Lord David Puttnam is best known for a wide-ranging career in film, education and the environment as well as his work as an active Peer in the House of Lords.
He spent thirty years as an independent producer of award-winning films including The Mission, The Killing Fields, Chariots of Fire, Midnight Express, Bugsy Malone and Local Hero. Together these films have won ten Oscars, ten Golden Globes, nine Emmy’s, twenty-five Baftas and the Palme D’Or at Cannes.
Lord Puttnam retired from film production in 1998 to focus on his work in public policy as it relates to education, the creative and communications industries and the environment.

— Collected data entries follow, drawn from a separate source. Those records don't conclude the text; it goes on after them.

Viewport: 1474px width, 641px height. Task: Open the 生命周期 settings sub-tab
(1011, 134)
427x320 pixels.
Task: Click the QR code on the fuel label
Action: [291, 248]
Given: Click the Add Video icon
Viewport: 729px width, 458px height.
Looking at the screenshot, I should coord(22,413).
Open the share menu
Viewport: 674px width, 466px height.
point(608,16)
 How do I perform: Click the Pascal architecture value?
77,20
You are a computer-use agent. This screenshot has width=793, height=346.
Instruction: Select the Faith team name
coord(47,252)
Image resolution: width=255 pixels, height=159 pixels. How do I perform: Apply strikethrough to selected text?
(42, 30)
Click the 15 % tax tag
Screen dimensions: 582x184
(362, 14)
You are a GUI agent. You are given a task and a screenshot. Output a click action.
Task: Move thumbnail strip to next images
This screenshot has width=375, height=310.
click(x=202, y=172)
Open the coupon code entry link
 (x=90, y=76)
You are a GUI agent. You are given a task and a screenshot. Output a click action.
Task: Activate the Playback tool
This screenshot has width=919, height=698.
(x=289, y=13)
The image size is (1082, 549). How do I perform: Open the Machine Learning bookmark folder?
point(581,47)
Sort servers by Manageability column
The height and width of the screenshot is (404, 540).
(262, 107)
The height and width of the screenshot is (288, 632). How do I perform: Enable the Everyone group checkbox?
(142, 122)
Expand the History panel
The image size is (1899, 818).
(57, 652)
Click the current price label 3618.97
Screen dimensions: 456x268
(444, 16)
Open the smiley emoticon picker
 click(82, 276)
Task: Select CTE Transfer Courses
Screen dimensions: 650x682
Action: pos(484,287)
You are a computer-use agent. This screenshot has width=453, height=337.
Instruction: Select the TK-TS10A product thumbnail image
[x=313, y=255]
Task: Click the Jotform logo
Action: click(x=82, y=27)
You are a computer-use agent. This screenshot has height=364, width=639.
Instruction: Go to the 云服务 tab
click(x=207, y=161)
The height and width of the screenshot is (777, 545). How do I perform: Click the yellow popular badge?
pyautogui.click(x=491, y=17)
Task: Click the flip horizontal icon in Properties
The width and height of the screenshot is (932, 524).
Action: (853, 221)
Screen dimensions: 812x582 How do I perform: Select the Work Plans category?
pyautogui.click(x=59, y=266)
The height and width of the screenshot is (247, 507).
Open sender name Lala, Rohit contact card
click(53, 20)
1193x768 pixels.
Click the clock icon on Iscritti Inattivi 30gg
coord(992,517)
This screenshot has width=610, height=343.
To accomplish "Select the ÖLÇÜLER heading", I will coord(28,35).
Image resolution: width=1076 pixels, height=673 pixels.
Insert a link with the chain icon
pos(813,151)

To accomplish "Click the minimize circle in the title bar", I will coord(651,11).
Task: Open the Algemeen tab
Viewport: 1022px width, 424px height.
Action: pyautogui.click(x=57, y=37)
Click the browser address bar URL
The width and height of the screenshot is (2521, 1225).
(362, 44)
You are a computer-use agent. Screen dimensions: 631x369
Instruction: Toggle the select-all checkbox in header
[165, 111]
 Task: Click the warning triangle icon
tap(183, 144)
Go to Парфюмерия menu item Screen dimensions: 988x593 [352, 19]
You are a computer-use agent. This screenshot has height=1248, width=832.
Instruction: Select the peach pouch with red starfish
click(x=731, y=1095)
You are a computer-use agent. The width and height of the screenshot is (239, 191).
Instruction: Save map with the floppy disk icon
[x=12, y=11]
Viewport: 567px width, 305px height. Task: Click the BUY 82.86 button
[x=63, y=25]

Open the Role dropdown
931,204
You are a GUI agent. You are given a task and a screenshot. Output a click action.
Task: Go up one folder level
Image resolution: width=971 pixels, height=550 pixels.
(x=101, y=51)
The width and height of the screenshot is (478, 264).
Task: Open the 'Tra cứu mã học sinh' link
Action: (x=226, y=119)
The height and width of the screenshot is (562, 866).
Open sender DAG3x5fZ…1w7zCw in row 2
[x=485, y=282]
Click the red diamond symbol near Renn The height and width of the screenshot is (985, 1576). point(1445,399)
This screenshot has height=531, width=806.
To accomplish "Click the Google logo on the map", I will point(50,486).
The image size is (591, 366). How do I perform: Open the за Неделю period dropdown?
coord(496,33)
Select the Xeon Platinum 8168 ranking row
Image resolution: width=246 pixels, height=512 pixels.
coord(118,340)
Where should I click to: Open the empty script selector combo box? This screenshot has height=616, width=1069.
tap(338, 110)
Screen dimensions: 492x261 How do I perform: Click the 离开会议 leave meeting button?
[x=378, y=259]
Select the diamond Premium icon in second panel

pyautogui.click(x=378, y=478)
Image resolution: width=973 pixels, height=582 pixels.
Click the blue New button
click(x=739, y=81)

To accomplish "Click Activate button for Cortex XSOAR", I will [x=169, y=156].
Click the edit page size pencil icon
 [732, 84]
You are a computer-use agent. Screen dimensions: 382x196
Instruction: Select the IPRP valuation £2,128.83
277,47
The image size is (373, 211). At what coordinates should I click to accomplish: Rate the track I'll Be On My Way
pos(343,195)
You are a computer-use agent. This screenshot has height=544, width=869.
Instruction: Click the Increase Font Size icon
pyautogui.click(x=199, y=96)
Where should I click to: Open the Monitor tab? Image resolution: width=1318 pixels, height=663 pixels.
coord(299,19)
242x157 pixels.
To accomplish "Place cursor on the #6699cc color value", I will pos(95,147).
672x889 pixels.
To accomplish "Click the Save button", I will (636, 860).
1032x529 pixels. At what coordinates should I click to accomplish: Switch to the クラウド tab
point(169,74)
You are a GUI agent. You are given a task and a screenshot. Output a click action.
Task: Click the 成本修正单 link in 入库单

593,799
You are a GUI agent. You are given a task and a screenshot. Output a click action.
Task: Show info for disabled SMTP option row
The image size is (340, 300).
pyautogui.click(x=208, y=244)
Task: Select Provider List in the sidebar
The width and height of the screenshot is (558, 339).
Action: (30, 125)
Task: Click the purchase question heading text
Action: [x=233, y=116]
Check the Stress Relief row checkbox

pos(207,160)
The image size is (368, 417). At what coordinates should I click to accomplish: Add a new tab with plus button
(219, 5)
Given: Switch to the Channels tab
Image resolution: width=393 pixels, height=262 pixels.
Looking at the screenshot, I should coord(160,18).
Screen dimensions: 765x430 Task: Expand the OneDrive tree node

While filming Local Hero in the early 1980s, Lord Puttnam was invited to become president of the Campaign for the Protection of Rural England (CPRE), a position that helped cement his life-long passion for the environment. This commitment to safeguarding the planet was further consolidated when he became founding chair of Forum for the Future and culminated in his chairmanship of the Joint Parliamentary Scrutiny Committee on the world’s first Climate Change Bill. The eventual Act for which this committee was responsible (the Climate Change Act of 2007) contained the principal carbon limits and ‘terms of trade’ still adhered to today. It also remains a benchmark to which many other nations aspire.
He was Founding Chair of the National Memorial Arboretum and for a number of years a Trustee of the Eden Project in Cornwall. His continued support for environmental matters was underlined by his appointment as International Ambassador for WWF and as a founding member of the Energy and Climate Intelligence Unit.